Daily Dose Of Jazz…
Joya Sherrill was born on August 20, 1924 in Bayonne, New Jersey and originally aspired to be a writer. While still in high school her father arranged for an introduction with Duke Ellington in 1942, aged 17. Six months later she joined the orchestra fronting the band as his vocalist. Leaving briefly to attend Wilberforce University, she returned to the group from 1944 to 1946. She had a hit with Ellington’s tune “I’m Beginning to See the Light”.
Subsequently, she worked as a soloist, performing with Rex Stewart, Ray Nance and others into the 1960s. She returned to Ellington for 1959’s A Drum Is A Woman. She toured the U.S. in 1959 and then took a role in the Broadway show “The Long Dream”. She toured with Benny Goodman in the USSR in 1962 and then returned to sing with Ellington in 1963.

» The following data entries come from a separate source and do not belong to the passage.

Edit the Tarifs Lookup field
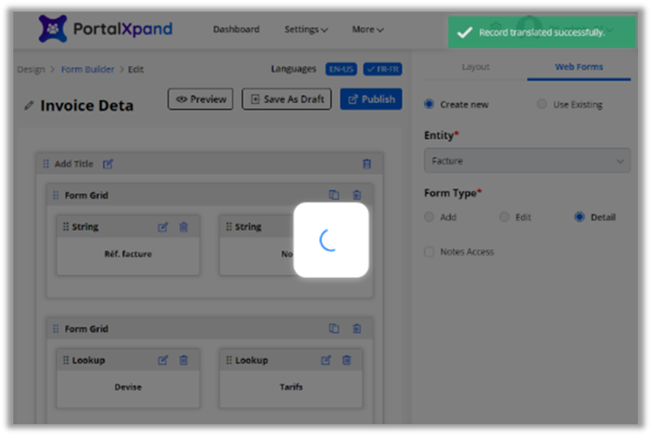 click(x=326, y=360)
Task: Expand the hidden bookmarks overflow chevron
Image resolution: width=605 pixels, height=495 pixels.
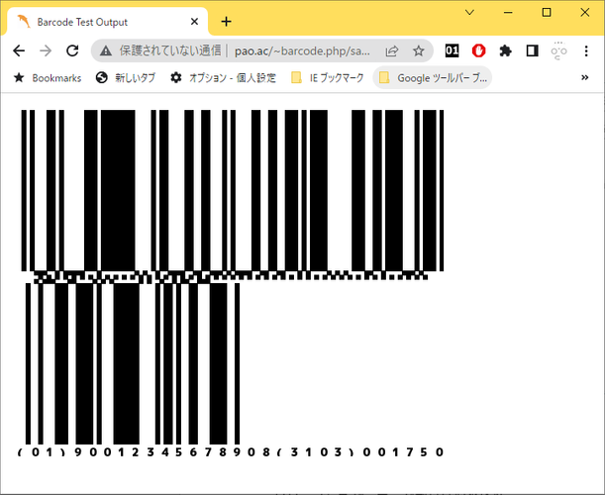Action: click(585, 77)
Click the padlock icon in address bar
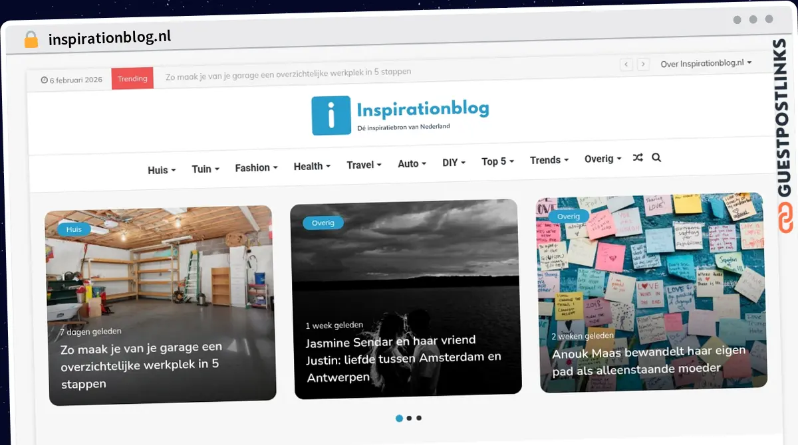798x445 pixels. pyautogui.click(x=31, y=40)
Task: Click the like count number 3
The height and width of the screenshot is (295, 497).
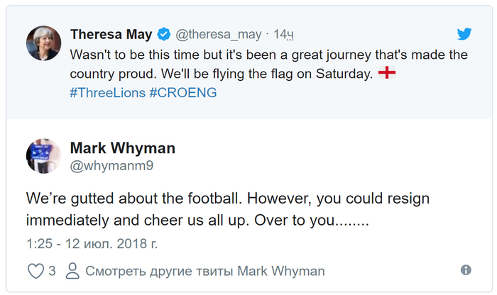Action: click(x=52, y=271)
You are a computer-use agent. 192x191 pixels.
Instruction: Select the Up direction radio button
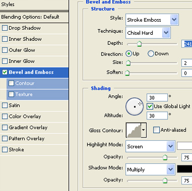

One of the first Blacks to host a television program, from 1970 to 1982 she had a children’s television show, “Time for Joya”, later called “Joya’s Fun School. Although she only taped a few years worth of original episodes, the show would be seen in reruns for twelve years. Late in the 1980s she hosted a children’s show in the Middle East.
Joya Sherrill, jazz vocalist, died of complications from leukemia on June 28, 2010 in Great Neck, New York at the age of 85.